Der BFH hat bereits im Jahr 2015 über steuerliche Auswirkungen einer sog. strukturierten Wertpapierleihe entschieden (BFH v. 18.8.2015 – I R 88/13, BStBl. II 2016, 961):

Im Sachverhalt ging es um einen Standard-Rahmenvertrag für Wertpapierdarlehen. Auf der Basis dieses Vertrags tätigten Verleiher – ein britisches Finanzinstitut – und Entleiher – ein deutsches Maschinenbauunternehmen – eine Reihe von Wertpapierleihgeschäften. Die jeweilige Vertragsdauer betrug 14 Tage und erstreckte sich über den Dividendenstichtag der verliehenen Aktien. Der Maschinenbauer als Entleiher vereinnahmte die Dividenden und kompensierte dies unmittelbar gegenüber dem verleihenden Finanzinstitut. Eine Ausübung von Aktionärsrechten durch das Maschinenbauunternehmen in Zusammenhang mit den ausgeliehenen Aktien war durch die Parteien nicht vorgesehen.

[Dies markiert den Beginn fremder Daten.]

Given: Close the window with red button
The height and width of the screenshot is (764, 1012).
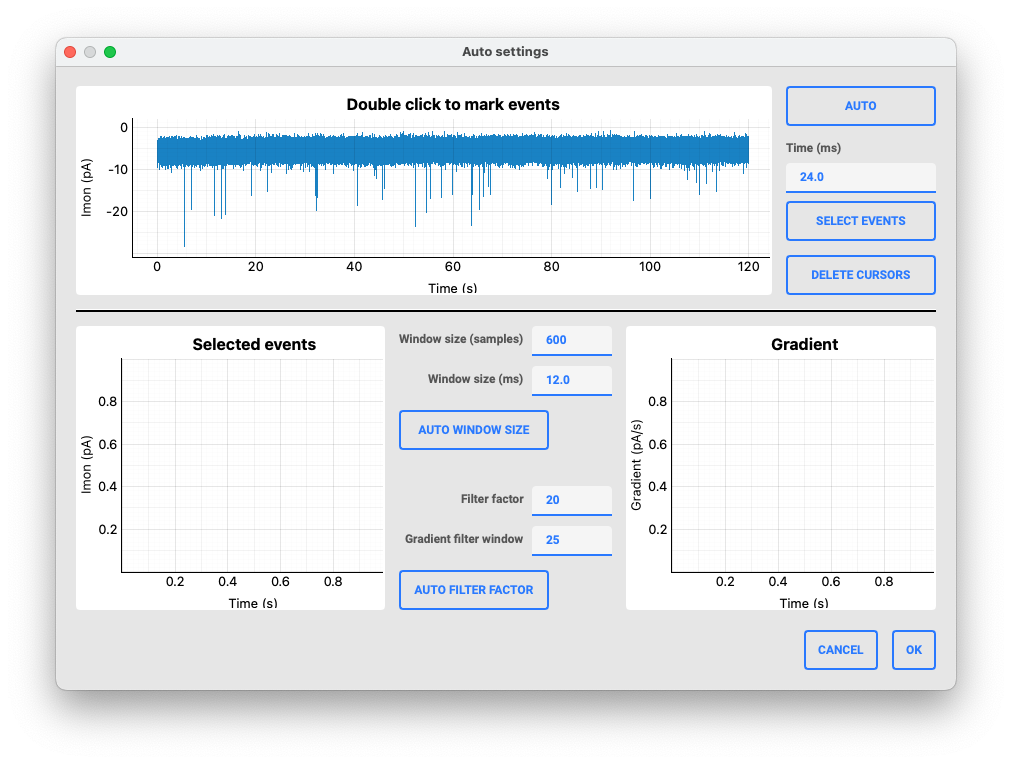Looking at the screenshot, I should pyautogui.click(x=70, y=52).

Der BFH hat dazu entschieden, dass eine Wertpapierleihe noch keinen Übergang des wirtschaftlichen Eigentums an den Aktien bewirkt, wenn sie dem Entleiher lediglich eine formale zivilrechtliche Rechtsposition einräumt. Dies kann nach der Gesamtwürdigung aller Umstände der Fall sein, wenn der Entleiher

(1) im wirtschaftlichen Sinn nicht über die Dividenden aus den verliehenen Aktien verfügen kann,

(2) nicht die Stimmrechte auf der Hauptversammlung ausüben darf und zudem

(3) auch nicht das in den Aktien verkörperte Kapital wirtschaftlich nutzen soll, etwa zur Zwischenfinanzierung anderer Vorhaben.

In einem solchen Fall erlange der Entleiher lediglich eine "leere" zivilrechtliche Eigentumshülle, die steuerlich kein wirtschaftliches Eigentum begründe und daher auch keine Zurechnung der Dividenden rechtfertigen würde. Dividenden, die einem solch eine "leere" Eigentumshülle innehabenden Entleiher ausbezahlt werden, sind steuerlich nicht als Kapitalerträge i.S.d. § 8b KStG freigestellt. Offengelassen hat der BFH in dieser Entscheidung, ob die Übertragungsvorgänge nach Maßgabe des § 42 AO als rechtsmissbräuchlich anzusehen sind.

Beraterhinweis In Anbetracht dieses BFH-Urteils aus dem Jahr 2015 ist es überraschend, dass im BMF-Schreiben (alt) aus dem Jahr 2017 die Auffassung vertreten wurde, dass bei Cum/Cum-Transaktionen schwerpunktmäßig ein Gestaltungsmissbrauch gem. § 42 AO zu prüfen sei, ohne für die Prüfung der Frage des wirtschaftlichen Eigentums die in der BFH-Entscheidung dargestellten Kriterien für maßgeblich zu erklären.